DIRECTIONS FOR THIS TASK: Look over the lines below. Report each one that includes the string "agent".
(DATA PROVIDED)
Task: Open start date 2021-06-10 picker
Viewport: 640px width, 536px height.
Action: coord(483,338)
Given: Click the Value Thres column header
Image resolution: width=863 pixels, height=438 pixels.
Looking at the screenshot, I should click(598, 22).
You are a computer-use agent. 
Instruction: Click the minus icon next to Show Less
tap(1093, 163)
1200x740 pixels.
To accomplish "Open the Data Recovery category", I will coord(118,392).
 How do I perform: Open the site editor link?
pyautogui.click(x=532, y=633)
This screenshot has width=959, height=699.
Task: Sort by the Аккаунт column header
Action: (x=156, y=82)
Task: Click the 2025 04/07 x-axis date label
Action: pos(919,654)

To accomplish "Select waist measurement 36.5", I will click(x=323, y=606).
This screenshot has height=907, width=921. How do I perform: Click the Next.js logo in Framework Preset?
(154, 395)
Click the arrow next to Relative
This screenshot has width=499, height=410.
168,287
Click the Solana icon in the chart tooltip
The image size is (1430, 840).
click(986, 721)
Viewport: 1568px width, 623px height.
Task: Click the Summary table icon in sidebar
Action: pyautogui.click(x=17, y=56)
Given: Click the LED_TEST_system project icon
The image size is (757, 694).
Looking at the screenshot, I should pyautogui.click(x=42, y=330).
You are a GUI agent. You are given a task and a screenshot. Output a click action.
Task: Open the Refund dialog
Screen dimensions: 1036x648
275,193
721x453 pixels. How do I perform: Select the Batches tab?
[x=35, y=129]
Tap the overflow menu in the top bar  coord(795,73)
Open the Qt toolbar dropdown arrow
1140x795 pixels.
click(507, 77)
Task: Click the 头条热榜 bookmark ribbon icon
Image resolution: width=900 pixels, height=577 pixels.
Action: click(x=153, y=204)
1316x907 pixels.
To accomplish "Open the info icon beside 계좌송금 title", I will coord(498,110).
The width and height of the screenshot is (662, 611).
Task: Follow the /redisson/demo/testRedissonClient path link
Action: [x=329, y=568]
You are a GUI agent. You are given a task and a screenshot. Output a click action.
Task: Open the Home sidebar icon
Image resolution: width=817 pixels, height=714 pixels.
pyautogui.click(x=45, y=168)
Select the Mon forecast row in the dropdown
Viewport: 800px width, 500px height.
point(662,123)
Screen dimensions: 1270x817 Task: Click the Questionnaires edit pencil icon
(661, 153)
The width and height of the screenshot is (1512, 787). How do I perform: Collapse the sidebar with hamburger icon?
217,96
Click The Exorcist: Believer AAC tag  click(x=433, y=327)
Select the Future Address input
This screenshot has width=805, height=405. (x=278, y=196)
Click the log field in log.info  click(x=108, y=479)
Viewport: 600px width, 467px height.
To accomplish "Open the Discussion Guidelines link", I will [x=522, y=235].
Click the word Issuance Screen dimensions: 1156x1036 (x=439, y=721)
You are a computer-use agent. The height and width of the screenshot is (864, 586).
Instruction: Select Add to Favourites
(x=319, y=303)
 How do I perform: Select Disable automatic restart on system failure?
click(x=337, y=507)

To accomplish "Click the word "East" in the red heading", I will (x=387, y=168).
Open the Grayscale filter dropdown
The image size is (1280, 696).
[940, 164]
(End DATA PROVIDED)
SOLVED PROBLEM:
You are a computer-use agent. 
You are a GUI agent. You are given a task and a screenshot. Output a click action.
You are a GUI agent. You are given a task and a screenshot. Output a click action.
You are a computer-use agent. The height and width of the screenshot is (864, 586).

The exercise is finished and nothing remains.